## Page extract

The Caenorhabditis elegans male tail tip is a simple yet powerful model in which to study morphogenesis. The tail tip is constructed by hypodermal cells 8-11. In both males and hermaphrodites the tail tip takes on the appearance of a tapered cone at the beginning of L4. Later in L4, within males, the cells fuse and retract away from the overlying cuticle. By adulthood, these cells have retracted fully, forming the normal, rounded, peloderan (Pel) phenotype. Alleles of several genes have been isolated where males retain the pointed tail tip of the L4 into adulthood and retraction, fusion or both never take place, thus resulting in the leptoderan (Lep) phenotype. Mutant genes that result in this phenotype have been shown to play key roles in some well characterized developmental pathways, specifically the heterochronic, sex determination, and Wnt signaling pathways1-3. Here, we report a newly discovered role for the posterior hox genes in male tail tip morphogenesis. We have been conducting a whole-genome RNAi screen via feeding to identify all the genes or genetic pathways involved in this process. We have screened all of chromosomes III and IV and identified 35 positives that fall into 2 distinct categories: Lep or over-retracted (Ore). The latter phenotype could result from a retraction that happened either too early, too quickly or for too long a time period. Two genes that were identified in this primary screen are the posterior Hox genes
php-3 and
nob-1. Treating L1 C. elegans males with RNAi directed against either or both of these genes results in a striking disruption in retraction and fusion during the development of the tail tip. We have evidence for a cooperative post-embryonic role for
php-3 and
nob-1 in tail tip development. In
php-3 mutants, it appears that
hyp9 and
hyp10 fuse while
hyp11 and
hyp8 fail to fuse. However, transcription of the fusogen gene
eff-14 is unaffected, possibly suggesting that other genes downstream of
php-3 may also be required for fusion. In addition, we have shown that a key downstream regulator of the sex determination pathway,
dmd-33, is positively regulated by both posterior hox genes. Future work will be directed towards determing exactly how the posterior Hox genes interact with the other pathways that are known to regulate male tail tip morphogenesis.

(Saved entries)
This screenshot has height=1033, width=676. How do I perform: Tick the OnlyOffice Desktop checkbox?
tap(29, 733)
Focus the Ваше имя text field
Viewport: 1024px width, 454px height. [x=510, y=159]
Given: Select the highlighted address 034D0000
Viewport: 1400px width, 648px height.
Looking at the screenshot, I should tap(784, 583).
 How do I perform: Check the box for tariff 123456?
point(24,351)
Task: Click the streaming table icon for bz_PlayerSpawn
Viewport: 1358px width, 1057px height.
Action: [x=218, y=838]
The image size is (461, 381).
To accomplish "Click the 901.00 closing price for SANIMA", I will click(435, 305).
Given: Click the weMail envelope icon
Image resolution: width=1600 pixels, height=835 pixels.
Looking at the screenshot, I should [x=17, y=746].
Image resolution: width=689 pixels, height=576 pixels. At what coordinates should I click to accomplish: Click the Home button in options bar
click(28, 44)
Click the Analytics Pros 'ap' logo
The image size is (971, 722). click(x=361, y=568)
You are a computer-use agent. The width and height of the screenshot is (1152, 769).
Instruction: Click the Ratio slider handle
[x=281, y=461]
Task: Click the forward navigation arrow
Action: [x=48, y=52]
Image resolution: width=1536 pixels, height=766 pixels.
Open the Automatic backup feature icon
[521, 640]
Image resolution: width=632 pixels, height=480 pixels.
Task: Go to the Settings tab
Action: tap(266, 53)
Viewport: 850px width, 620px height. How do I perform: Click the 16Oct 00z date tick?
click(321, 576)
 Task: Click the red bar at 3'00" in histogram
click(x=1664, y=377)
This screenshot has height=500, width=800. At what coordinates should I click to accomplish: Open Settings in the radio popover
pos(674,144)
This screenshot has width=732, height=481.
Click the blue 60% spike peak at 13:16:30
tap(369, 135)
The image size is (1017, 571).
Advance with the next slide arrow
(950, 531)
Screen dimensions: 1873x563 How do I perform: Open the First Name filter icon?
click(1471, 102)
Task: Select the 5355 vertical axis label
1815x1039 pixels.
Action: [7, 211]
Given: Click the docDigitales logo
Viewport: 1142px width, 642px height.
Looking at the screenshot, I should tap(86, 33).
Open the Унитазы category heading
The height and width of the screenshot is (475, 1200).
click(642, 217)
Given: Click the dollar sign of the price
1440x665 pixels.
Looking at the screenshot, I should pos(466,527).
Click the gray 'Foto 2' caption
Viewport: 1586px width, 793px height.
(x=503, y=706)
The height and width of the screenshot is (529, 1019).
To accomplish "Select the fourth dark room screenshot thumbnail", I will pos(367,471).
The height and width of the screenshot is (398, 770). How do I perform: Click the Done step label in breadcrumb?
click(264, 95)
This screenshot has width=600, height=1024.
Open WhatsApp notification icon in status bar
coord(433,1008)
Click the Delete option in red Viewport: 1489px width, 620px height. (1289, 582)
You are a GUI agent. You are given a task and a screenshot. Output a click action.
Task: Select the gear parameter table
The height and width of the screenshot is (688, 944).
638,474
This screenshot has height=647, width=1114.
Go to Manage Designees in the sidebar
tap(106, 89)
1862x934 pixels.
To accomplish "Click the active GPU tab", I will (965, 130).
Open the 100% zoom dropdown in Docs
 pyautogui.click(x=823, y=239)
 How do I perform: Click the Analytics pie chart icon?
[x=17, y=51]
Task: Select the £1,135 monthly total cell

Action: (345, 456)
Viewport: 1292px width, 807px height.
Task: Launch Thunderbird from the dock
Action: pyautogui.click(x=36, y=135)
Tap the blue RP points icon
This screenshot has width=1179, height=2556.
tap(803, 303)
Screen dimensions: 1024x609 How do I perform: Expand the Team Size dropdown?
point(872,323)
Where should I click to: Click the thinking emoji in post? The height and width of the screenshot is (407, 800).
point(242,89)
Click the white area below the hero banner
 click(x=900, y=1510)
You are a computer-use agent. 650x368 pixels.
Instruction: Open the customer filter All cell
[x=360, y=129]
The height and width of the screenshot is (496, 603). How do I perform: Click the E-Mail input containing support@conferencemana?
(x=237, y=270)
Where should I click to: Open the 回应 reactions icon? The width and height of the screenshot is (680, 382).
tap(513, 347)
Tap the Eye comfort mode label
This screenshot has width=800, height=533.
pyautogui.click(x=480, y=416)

## Your goal
List every developmental pathway that the passage on male tail tip morphogenesis names as one in which Lep mutant genes play key roles.

## Result below
- Heterochronic pathway
- Sex determination pathway
- Wnt signaling pathway